Oficjalne wznowienie ligi tuż, tuż. Co słychać w mediach u progu wiosny?
Łączy nas piłka
Dariusz Zjawiński: Jestem wdzięczny Jackowi Magierze. Zaopiekował się mną
Wracasz do I ligi, czyli tam, gdzie jako napastnik zawsze czułeś się najlepiej?
Pogoń zabiegała o mnie już od grudnia. Byli bardzo zdeterminowani. Nie chciałem czekać na to, co się stanie w Arce. Czy zmieni się trener, czy odzyskam miejsce, chciałem po prostu grać, a w Siedlcach mam taką możliwość. Jest tutaj fajny szkoleniowiec, znam kilku chłopaków.
Kogo?
Z Damianem Świerblewskim grałem dwa lata w Dolcanie Ząbki. Chwilę trenowałem z Grzesiem Tomasiewiczem. Wielu piłkarzy Pogoni pamiętam z czasów gry w I lidze. Z aklimatyzacją nie będę miał problemu. Pogoń była konkretna, dlatego szybko podpisaliśmy kontrakt.

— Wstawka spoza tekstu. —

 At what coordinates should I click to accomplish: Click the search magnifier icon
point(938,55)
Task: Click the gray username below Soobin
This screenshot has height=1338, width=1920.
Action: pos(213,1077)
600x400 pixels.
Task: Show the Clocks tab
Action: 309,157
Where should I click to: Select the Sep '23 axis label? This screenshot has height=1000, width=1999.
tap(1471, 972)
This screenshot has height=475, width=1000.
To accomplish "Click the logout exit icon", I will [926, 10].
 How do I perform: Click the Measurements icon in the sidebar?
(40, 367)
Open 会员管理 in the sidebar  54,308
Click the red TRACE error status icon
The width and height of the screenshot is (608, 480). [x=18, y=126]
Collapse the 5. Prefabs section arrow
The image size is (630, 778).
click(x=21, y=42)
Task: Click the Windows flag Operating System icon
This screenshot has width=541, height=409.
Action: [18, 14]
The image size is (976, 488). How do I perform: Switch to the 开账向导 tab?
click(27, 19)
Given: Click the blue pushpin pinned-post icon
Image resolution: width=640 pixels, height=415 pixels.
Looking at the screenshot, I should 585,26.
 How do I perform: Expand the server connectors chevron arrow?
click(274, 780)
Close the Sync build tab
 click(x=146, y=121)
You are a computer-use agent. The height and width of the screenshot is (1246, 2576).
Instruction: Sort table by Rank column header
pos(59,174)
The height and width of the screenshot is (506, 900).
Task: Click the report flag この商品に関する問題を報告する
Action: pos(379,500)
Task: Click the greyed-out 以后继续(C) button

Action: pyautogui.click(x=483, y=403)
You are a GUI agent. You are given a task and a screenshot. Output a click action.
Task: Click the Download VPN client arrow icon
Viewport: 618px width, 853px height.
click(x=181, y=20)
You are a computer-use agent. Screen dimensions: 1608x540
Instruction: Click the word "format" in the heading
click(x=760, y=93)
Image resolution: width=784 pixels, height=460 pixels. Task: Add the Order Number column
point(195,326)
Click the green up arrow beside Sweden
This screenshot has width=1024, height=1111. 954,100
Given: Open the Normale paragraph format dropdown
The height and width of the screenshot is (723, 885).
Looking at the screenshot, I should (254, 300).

W dodatku będziesz grał blisko swojego miejsca urodzenia, czyli Pruszkowa.
To na pewno ważny aspekt. Będę jednak rozliczany z goli. Mam nadzieję, że będę ich strzelał dużo więcej niż w Arce, czy Cracovii (śmiech).
Mazowiecka Piłka
Niezależnie od zmiany trenera obrona nadal powinna być mocnym punktem Pogoni – nawet pomimo kontuzji głowy Rafała Misztala. Poważniejszym problemem może być ofensywa. W okresie sparingowym siedlczanie nie imponowali w tym aspekcie, a na dodatek Konrad Wrzesiński jeszcze nie doszedł do optymalnej formy. Pozyskany zimą Dariusz Zjawiński również potrzebuje czasu. Pogoń ma jednak szeroką kadrę i być może ktoś wystrzeli z formą w marcu.
futbolfejs.pl
Najlepsze zimowe transfery z zagranicy, czyli szukamy gwiazd
Eusébio Bancessi jest jedynym obcokrajowcem zakontraktowanym tej zimy przez Pogoń, choć na testach w tym klubie roiło się od zagranicznych piłkarzy. – Jestem zwolennikiem tego, by w pierwszej kolejności stawiać na Polaków, jeśli mamy do wyboru zawodników o podobnych umiejętnościach – tłumaczy Broniszewski. Skoro z tego obcego zaciągu postawił tylko na Bancessiego, znaczy, że ten chłopak musi coś w sobie mieć.
Przegląd Sportowy
Boniek: Zrobimy Borucowi piękne pożegnanie
– To świetny facet z mocnym charakterem, który zapisał piękną kartę w kadrze. Bardzo go szanuję za to, co zrobił dla zespołu. Nie zapominamy o nim, zawsze będzie mile widziany na meczach kadry. Przy najbliższej okazji, pewnie podczas któregoś z jesiennych meczów towarzyskich zorganizujemy mu piękne pożegnanie. Za swój wkład w sukces reprezentacji należą mu się ogromne podziękowania – powiedział Zbigniew Boniek.